"""

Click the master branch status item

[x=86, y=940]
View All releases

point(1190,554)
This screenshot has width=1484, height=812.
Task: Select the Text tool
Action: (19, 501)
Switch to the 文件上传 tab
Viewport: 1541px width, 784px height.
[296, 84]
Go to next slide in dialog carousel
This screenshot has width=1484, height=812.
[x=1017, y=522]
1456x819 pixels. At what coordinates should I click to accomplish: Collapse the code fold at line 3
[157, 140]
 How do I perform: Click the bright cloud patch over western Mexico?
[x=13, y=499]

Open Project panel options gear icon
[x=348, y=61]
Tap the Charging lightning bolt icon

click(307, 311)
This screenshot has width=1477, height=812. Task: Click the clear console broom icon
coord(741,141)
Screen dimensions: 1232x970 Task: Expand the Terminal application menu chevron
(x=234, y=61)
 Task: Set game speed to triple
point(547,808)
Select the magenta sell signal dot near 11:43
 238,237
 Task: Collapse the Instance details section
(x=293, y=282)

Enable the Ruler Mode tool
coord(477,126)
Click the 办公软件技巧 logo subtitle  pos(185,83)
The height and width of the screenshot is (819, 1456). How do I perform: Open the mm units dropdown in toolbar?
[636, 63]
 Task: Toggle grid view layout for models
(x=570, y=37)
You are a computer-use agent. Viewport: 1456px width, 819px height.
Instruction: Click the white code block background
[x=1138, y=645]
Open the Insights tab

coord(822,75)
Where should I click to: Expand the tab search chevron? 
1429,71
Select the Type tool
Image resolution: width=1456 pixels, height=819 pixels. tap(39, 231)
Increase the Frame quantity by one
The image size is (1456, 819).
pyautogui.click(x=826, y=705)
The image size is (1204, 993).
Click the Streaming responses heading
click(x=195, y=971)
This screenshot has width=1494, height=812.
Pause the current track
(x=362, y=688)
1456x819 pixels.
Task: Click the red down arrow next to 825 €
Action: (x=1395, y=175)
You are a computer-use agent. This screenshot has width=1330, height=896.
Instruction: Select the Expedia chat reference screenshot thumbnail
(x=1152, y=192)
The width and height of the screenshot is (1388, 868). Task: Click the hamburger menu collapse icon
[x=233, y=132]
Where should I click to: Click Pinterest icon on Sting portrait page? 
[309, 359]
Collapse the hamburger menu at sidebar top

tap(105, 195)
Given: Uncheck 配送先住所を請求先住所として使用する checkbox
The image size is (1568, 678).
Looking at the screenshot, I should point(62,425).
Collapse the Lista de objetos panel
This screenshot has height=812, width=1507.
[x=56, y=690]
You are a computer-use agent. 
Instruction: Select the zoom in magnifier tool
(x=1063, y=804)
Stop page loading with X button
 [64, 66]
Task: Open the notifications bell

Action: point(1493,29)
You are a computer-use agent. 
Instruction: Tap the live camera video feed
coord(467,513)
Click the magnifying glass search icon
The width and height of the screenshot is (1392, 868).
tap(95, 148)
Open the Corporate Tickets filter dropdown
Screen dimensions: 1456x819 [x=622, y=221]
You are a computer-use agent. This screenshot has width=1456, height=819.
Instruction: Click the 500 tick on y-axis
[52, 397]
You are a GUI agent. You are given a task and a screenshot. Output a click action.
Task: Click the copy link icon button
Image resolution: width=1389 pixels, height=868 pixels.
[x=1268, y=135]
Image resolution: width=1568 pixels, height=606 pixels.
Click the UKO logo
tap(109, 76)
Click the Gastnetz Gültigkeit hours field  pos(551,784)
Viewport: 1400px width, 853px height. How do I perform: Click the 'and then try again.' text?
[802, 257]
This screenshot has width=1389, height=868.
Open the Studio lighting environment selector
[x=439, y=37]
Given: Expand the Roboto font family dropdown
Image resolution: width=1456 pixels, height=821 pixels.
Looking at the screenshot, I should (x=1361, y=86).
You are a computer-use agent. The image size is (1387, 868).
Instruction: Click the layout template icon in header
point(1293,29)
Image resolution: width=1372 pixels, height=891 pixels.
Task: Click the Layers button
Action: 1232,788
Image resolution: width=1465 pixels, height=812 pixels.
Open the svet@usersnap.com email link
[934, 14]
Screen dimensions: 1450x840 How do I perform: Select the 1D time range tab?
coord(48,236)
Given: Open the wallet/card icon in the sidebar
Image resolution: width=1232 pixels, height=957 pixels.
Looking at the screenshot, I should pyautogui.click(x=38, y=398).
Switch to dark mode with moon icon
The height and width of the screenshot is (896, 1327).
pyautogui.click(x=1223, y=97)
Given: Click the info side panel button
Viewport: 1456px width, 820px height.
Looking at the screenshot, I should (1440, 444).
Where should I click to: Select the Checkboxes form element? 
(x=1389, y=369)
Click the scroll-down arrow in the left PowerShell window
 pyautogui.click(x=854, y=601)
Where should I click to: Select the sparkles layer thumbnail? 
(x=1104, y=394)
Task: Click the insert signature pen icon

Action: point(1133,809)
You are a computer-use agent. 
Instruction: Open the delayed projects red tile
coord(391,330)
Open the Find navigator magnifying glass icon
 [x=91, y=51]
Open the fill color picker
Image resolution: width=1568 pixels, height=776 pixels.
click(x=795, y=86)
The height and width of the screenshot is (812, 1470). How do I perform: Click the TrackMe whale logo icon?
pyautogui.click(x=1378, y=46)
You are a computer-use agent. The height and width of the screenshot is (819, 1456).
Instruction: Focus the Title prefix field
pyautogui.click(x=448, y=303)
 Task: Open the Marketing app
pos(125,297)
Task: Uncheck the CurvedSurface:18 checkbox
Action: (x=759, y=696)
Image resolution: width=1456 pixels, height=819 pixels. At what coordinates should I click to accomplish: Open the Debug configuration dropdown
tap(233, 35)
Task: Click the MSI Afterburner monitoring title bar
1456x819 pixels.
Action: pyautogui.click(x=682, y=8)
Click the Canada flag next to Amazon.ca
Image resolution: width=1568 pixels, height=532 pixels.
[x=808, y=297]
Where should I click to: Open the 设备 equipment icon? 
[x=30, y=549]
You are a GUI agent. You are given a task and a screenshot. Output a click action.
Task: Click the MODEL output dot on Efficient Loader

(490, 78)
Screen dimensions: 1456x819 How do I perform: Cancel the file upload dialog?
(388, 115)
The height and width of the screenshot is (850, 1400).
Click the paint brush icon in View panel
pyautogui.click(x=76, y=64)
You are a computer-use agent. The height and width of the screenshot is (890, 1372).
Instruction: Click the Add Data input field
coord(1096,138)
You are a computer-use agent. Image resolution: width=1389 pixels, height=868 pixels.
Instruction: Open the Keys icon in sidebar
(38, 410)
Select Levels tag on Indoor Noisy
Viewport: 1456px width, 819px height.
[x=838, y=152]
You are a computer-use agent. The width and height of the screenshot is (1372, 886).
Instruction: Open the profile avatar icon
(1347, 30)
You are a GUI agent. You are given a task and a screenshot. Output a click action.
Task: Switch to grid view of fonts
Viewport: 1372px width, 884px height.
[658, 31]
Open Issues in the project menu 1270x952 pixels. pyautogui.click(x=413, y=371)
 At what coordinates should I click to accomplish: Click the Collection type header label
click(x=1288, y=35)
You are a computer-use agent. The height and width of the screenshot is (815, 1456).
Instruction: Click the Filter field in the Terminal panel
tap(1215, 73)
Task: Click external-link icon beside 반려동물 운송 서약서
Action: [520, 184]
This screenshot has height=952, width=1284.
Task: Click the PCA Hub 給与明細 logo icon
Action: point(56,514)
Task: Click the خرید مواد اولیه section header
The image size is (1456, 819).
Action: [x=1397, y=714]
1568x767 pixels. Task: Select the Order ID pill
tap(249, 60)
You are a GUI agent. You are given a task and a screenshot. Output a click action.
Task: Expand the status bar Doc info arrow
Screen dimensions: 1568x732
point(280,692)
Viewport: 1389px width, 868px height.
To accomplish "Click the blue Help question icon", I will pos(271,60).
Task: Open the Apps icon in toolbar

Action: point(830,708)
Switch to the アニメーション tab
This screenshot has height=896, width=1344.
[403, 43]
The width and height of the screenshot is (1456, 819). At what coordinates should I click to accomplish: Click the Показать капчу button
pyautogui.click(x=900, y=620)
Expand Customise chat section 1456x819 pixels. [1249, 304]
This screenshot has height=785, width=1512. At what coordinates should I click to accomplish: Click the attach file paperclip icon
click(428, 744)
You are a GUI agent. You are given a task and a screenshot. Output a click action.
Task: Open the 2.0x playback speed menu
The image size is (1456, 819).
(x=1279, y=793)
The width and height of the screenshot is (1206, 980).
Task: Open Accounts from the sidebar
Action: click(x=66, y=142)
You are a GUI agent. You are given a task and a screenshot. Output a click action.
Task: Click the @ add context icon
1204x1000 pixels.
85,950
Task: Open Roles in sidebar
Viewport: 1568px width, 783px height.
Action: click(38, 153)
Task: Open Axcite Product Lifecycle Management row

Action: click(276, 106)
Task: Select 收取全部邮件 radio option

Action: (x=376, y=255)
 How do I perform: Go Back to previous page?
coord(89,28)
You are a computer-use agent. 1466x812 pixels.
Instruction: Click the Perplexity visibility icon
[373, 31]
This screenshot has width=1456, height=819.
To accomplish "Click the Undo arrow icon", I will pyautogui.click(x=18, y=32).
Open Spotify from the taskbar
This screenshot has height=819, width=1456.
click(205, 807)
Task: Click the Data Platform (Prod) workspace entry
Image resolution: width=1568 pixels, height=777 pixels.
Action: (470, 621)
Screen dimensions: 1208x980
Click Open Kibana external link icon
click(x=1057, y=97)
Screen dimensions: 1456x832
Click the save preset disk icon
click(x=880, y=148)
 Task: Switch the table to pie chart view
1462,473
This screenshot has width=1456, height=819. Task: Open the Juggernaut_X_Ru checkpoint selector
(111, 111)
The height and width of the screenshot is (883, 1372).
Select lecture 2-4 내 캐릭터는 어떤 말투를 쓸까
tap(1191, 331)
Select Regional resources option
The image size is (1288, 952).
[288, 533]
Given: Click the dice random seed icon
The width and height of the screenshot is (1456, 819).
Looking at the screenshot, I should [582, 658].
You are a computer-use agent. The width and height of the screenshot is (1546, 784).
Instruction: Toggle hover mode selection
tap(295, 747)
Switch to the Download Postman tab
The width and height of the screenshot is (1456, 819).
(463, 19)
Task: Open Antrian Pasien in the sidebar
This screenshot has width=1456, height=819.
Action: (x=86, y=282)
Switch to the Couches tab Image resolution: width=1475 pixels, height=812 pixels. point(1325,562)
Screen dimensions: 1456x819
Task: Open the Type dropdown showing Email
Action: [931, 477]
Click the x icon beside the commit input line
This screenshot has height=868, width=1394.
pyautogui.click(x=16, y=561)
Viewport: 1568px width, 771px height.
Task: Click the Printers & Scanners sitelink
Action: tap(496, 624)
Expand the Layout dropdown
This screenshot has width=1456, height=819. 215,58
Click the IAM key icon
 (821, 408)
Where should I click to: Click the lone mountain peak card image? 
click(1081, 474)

"""

--- Assigned task ---
Spot the lines above that mention "will" and copy them.

--- Response area ---
To accomplish "Click the blue Help question icon", I will pos(271,60).
To accomplish "Click the Undo arrow icon", I will pyautogui.click(x=18, y=32).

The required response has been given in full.